**Excerpt provided:**
December 17, 2005

Turkish ironies: the Orhan Pamuk trial.

Yesterday, I wrote about the trial of Orhan Pamuk, and today, I see the trial has been put on hold. Perhaps the irony impressed the court: putting a writer on trial for damaging the image of the country damages the image of the country. Yet Turkey's prime minister Recep Tayyip Erdogan seems irony deaf when he complains:
"The EU at the moment is trying to put our judiciary under pressure ... Rightly or wrongly, the issue is in the courts.

"My views concerning freedom of expression are well known," he said. "I am a person who was a victim of a freedom of expression case."

Erdogan served four months in jail in 1999 for reciting what the courts deemed to be an inflammatory poem interpreted as being anti-secular. Turkey is a staunchly secular state.
Here's a collection of different opinons about the Pamuk trial in the Turkish newspapers.

The current New Yorker has a piece about the trial, written by Pamuk himself (and translated by Maureen Freely, who, I take it translated freely):
Comforted as I was by the interest in my predicament and by the generous gestures of support, there were also times when I felt uneasy about finding myself caught between my country and the rest of the world.

**Questions to answer:**
1. From the blog post on the Pamuk trial, copy out everything from "December 17, 2005" down to "in the courts.", word for word.
2. List every person named in the blog post on the Pamuk trial.
3. According to the blog post on the Pamuk trial, how long did Erdogan spend in jail in 1999?

**Source material:**
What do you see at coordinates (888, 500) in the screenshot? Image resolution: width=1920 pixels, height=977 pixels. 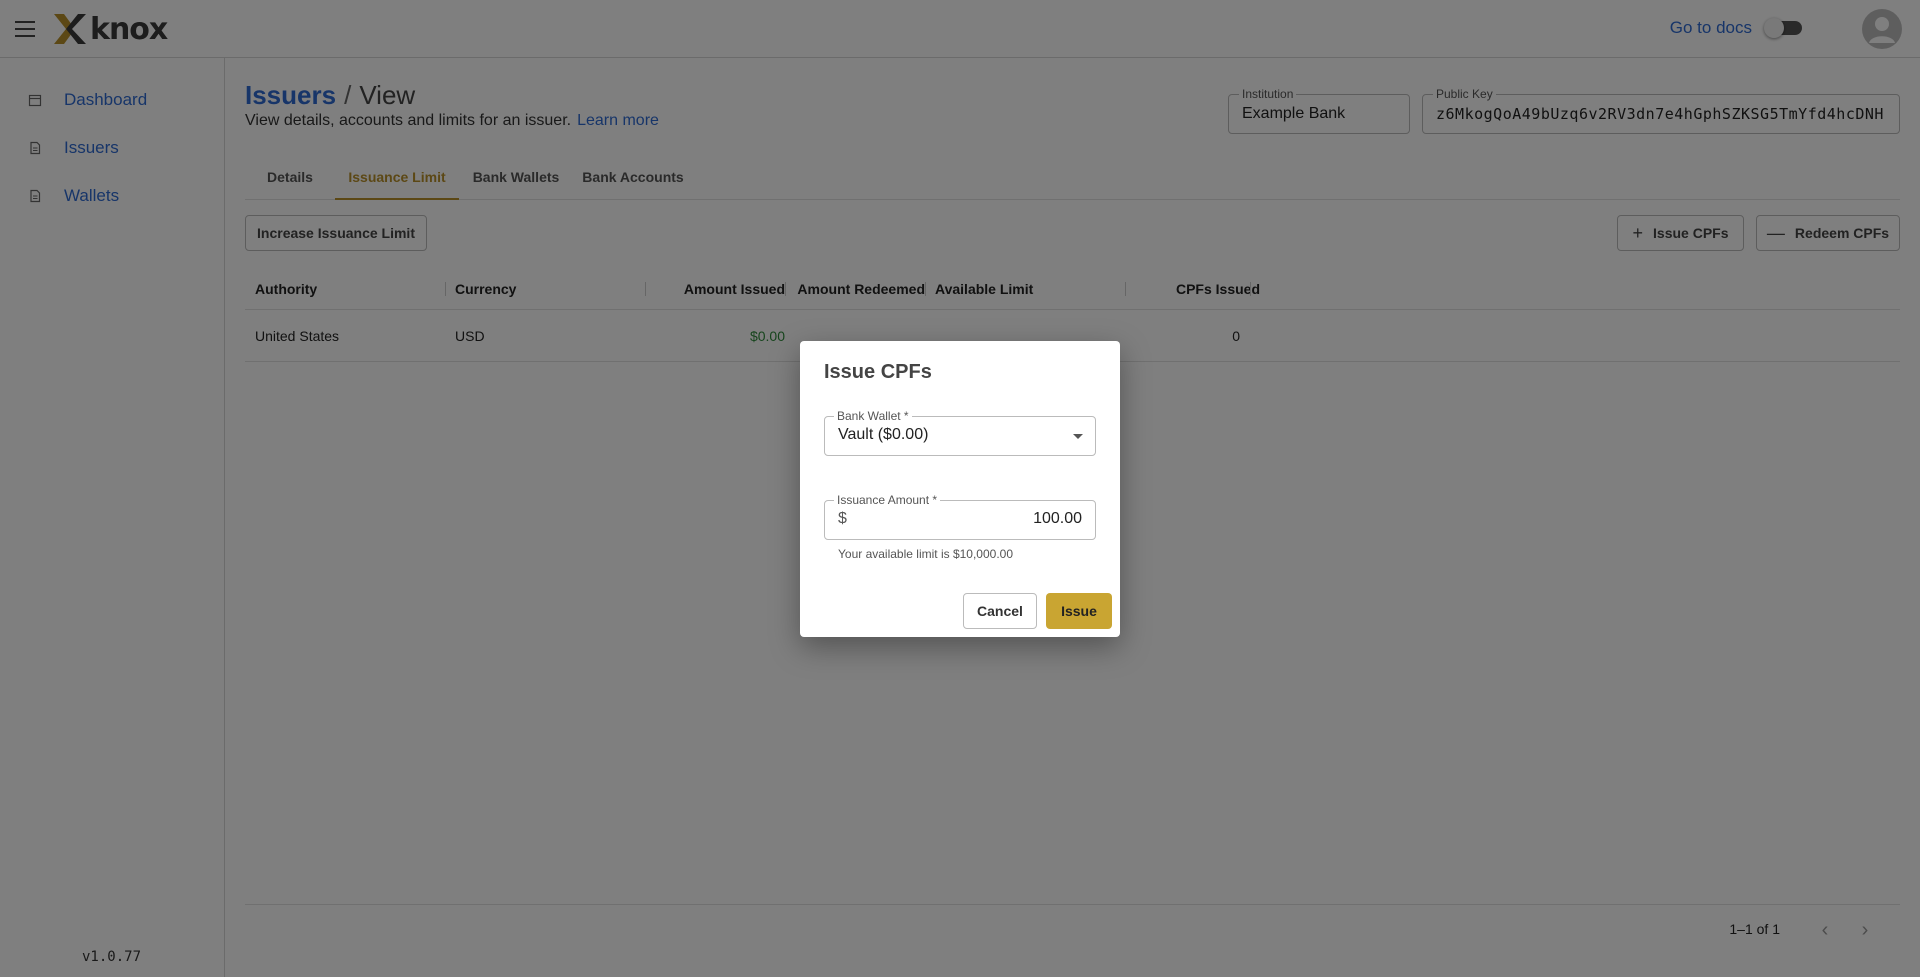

**Solutions for each task:**
1.
December 17, 2005

Turkish ironies: the Orhan Pamuk trial.

Yesterday, I wrote about the trial of Orhan Pamuk, and today, I see the trial has been put on hold. Perhaps the irony impressed the court: putting a writer on trial for damaging the image of the country damages the image of the country. Yet Turkey's prime minister Recep Tayyip Erdogan seems irony deaf when he complains:
"The EU at the moment is trying to put our judiciary under pressure ... Rightly or wrongly, the issue is in the courts.

2.
Orhan Pamuk
Recep Tayyip Erdogan
Maureen Freely

3. Four months.